*** Input data

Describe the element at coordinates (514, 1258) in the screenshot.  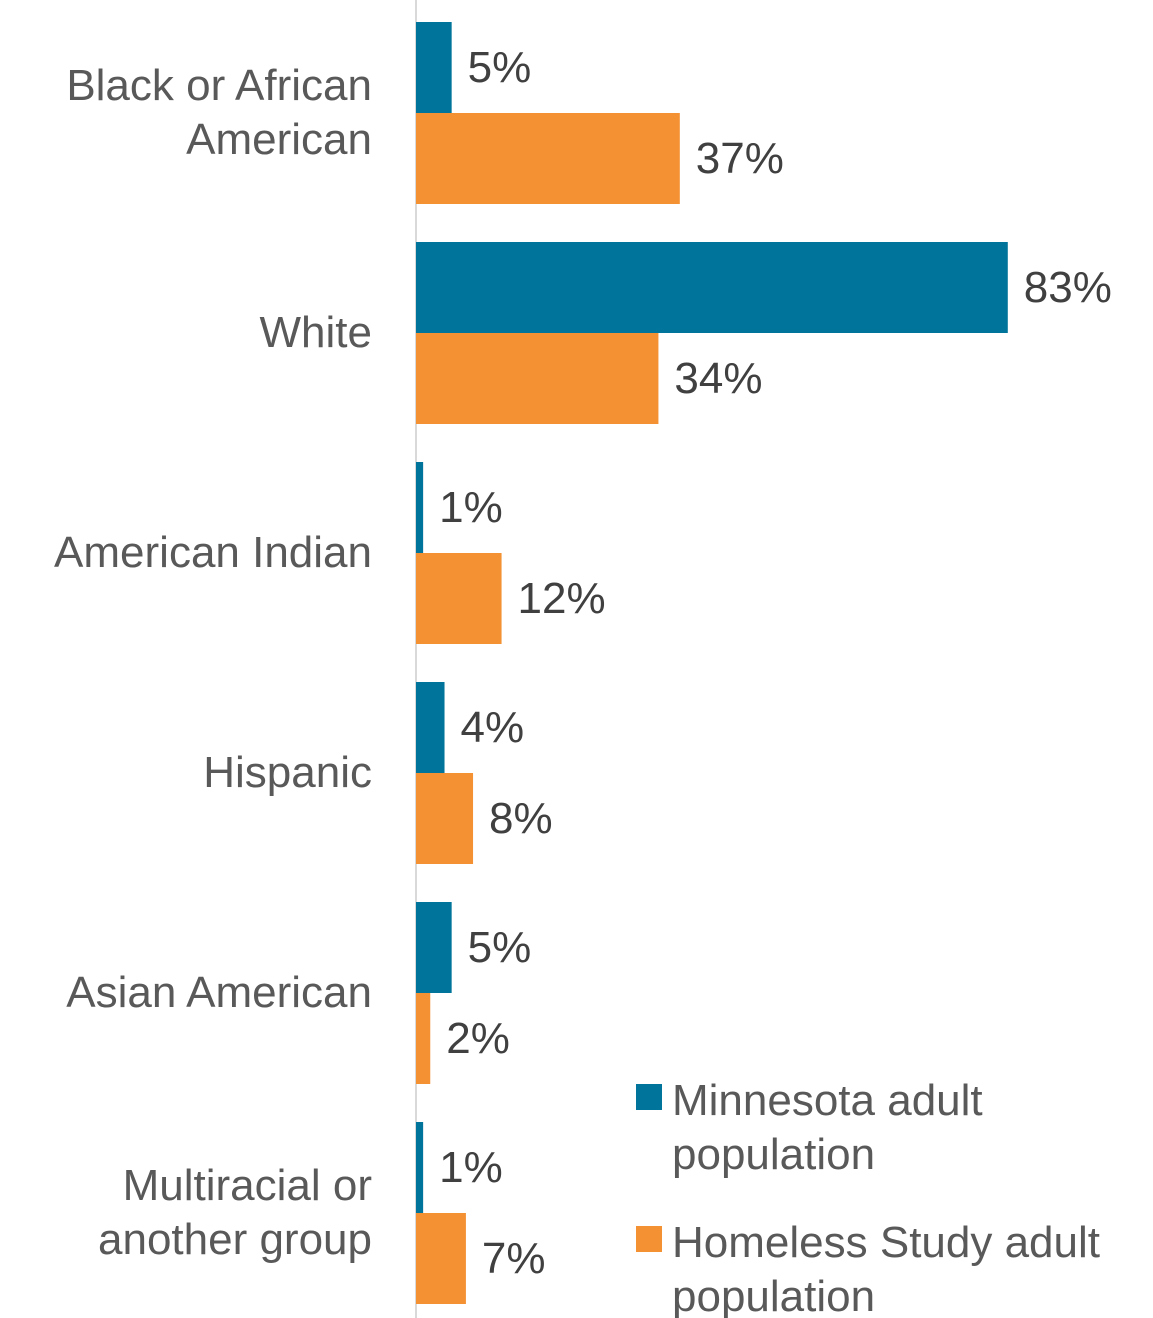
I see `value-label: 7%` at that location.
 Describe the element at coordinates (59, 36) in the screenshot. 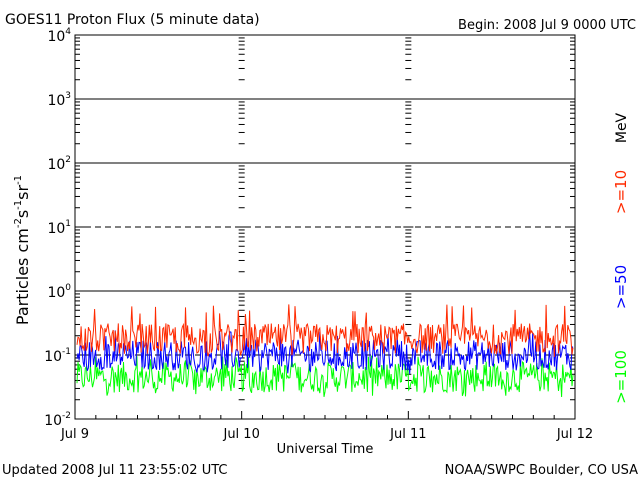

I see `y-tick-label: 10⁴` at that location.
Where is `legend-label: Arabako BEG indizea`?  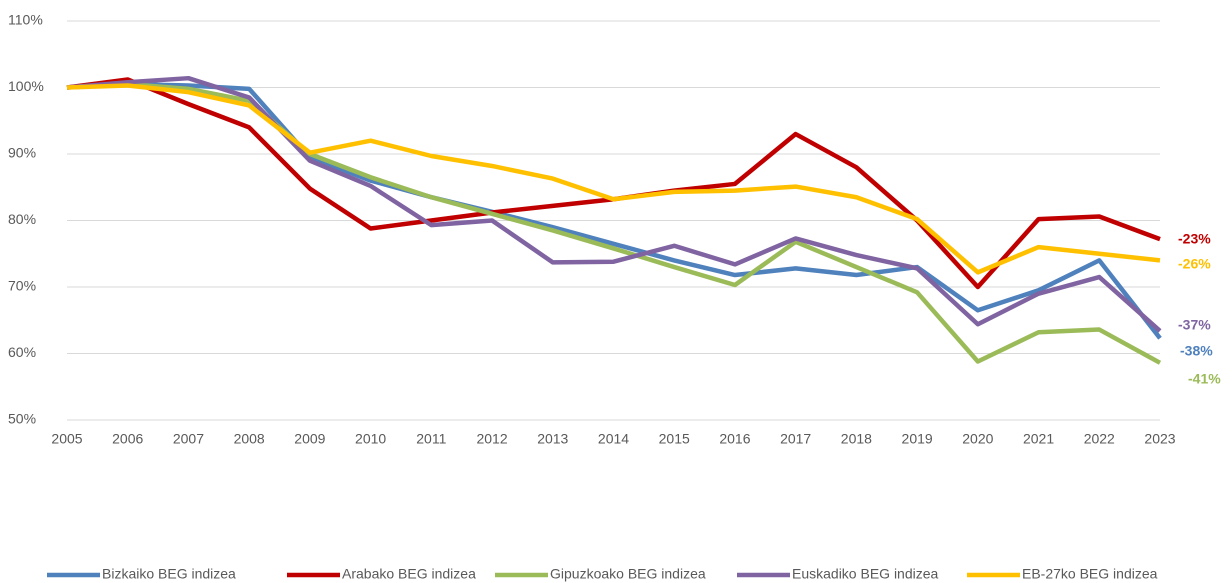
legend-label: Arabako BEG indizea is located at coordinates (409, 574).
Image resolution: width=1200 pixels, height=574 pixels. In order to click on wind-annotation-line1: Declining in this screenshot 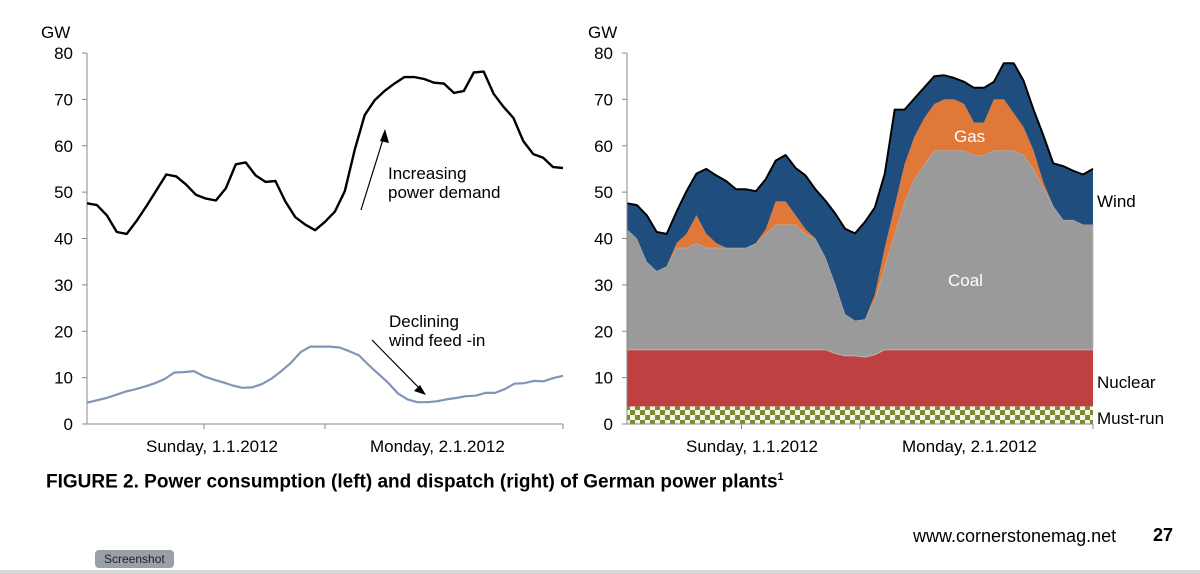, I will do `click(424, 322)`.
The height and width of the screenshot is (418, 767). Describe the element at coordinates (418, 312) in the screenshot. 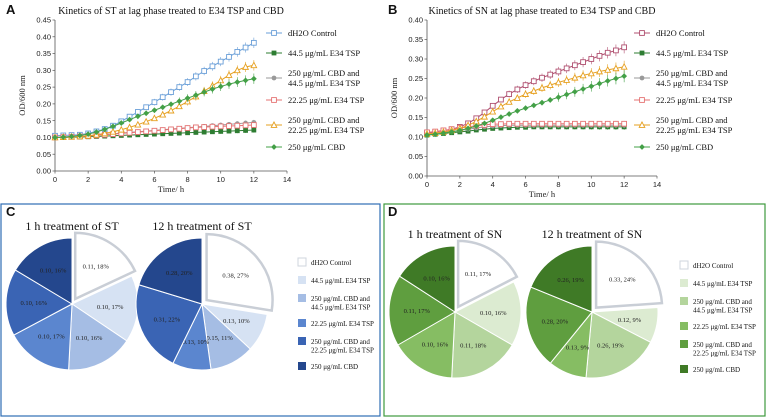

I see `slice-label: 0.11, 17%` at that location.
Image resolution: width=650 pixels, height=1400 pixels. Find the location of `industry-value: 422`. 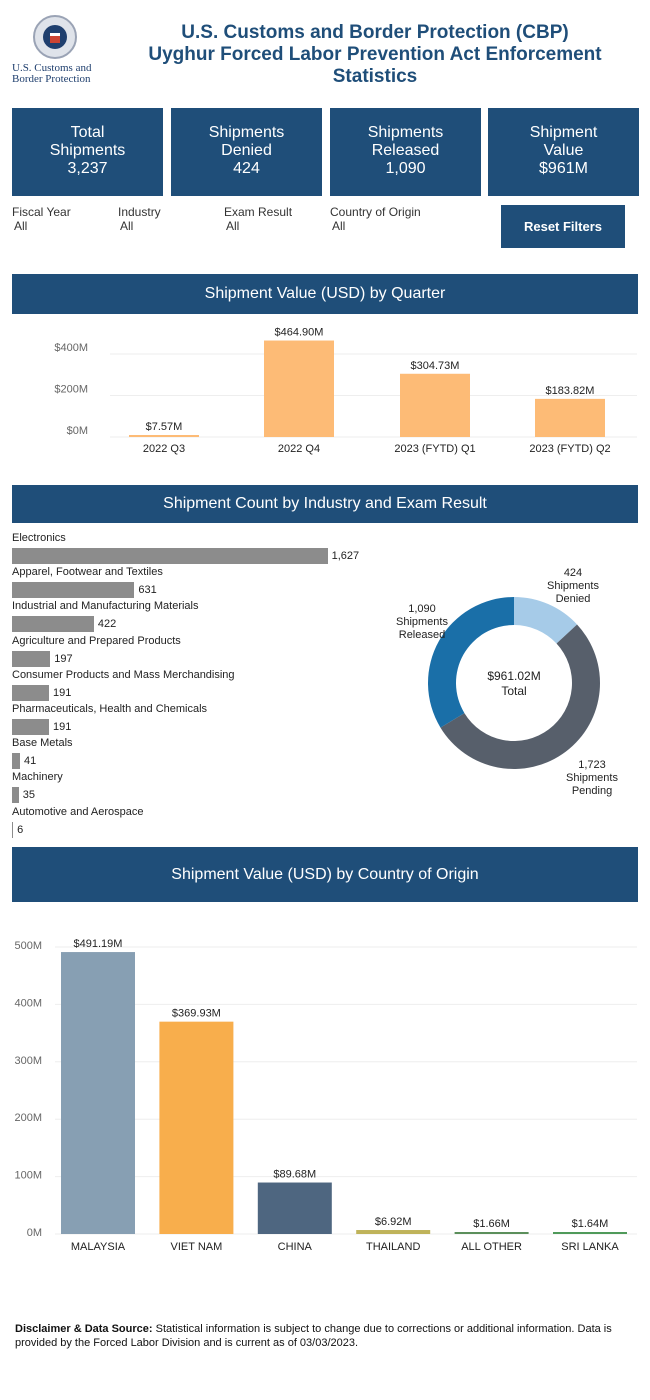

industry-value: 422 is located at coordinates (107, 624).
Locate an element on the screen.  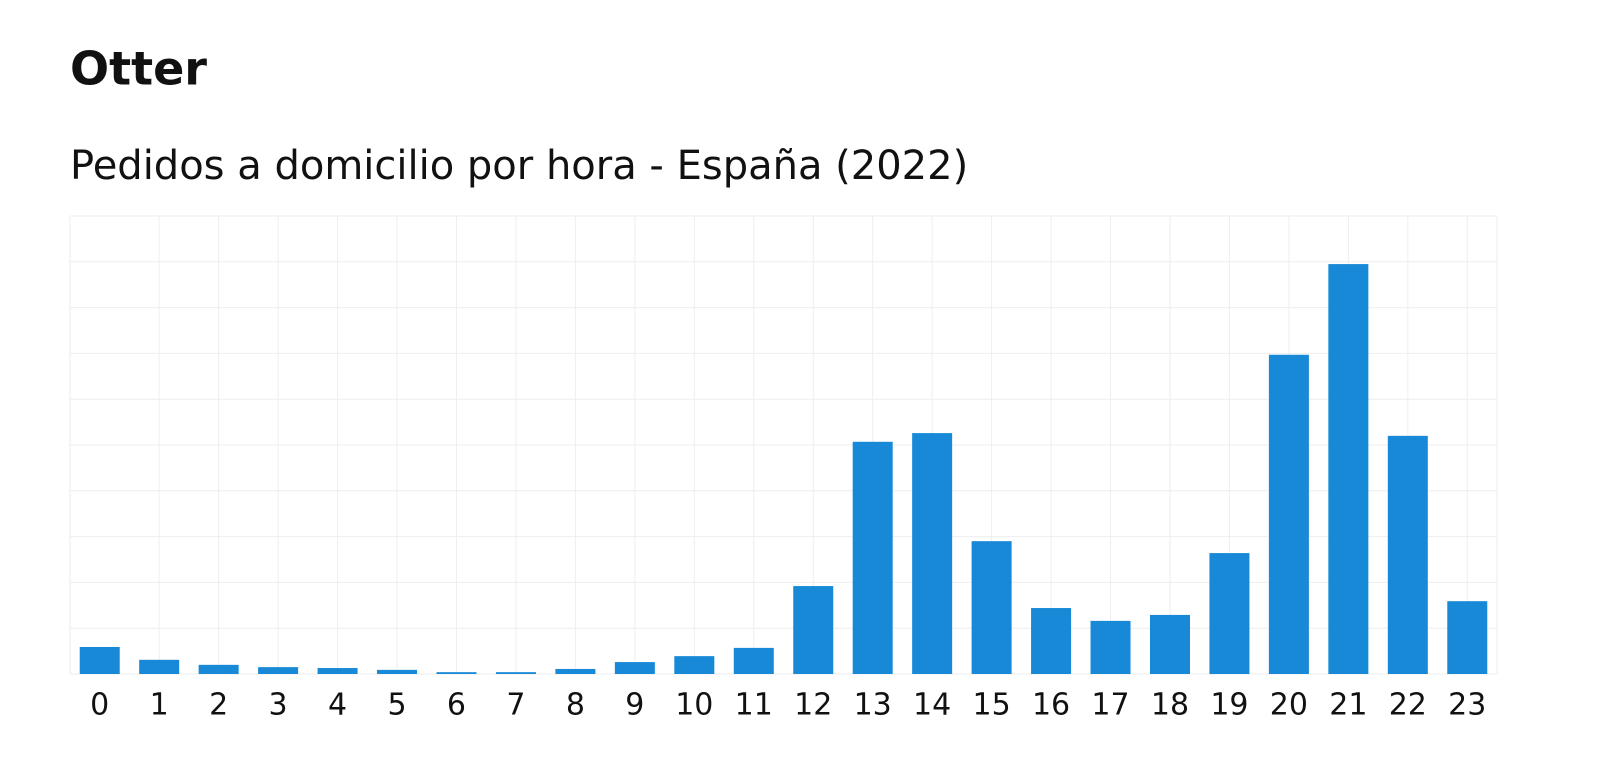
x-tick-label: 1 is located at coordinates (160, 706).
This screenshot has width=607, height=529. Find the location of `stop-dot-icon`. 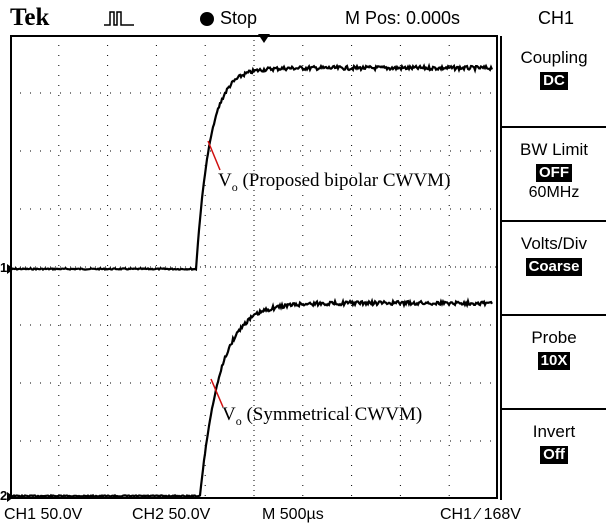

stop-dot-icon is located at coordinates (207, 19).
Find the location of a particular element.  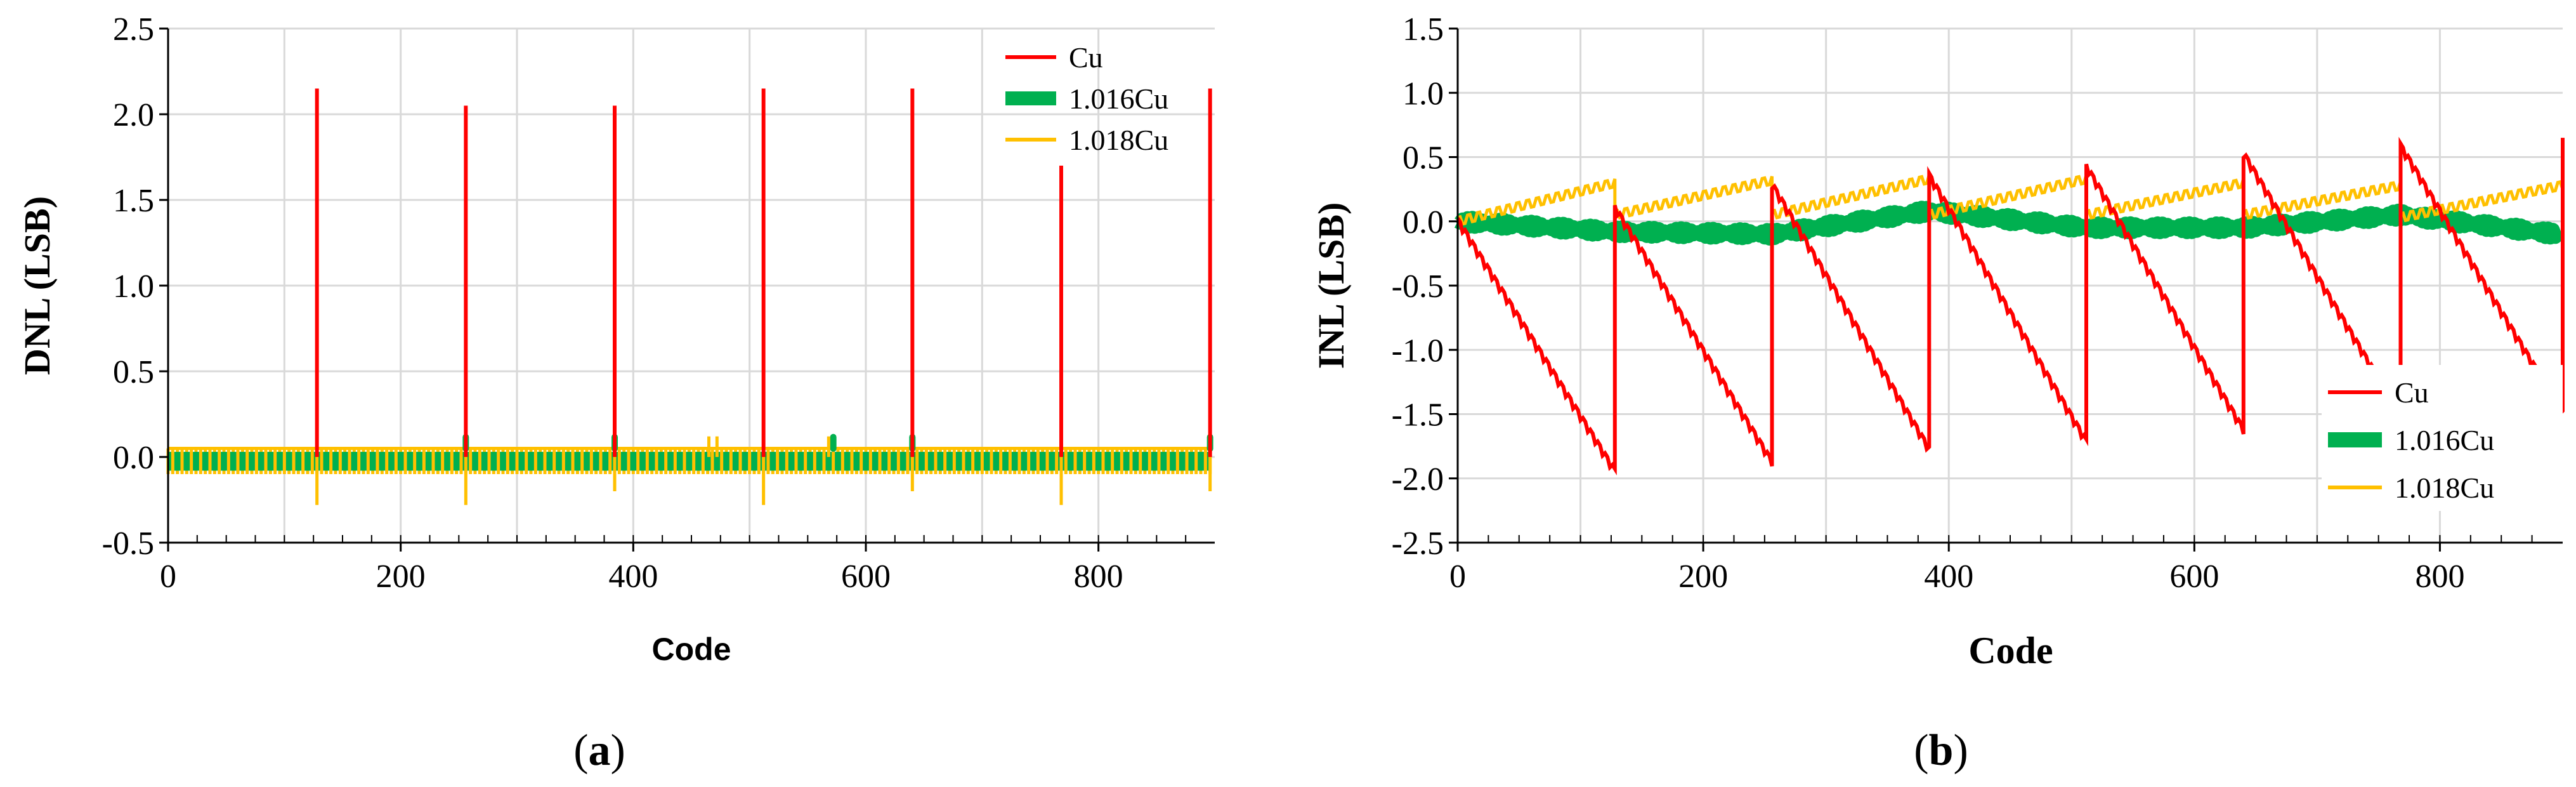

******

**How to complete this task:** Put the stretch from the start of the listing through the line that contains "legend-label: Arabako BEG indizea is" into a Markdown table with the columns "No." and "Line", one numbered row per line, skipping blank lines. Leave the pictures out.

**Output for this task:**
| No. | Line |
|---|---|
| 1 | Describe the element at coordinates (514, 1258) in the screenshot.   |
| 2 | I see `value-label: 7%` at that location. |
| 3 |  Describe the element at coordinates (59, 36) in the screenshot.  |
| 4 | I see `y-tick-label: 10⁴` at that location. |
| 5 | Where is `legend-label: Arabako BEG indizea`?   |
| 6 | legend-label: Arabako BEG indizea is located at coordinates (409, 574). |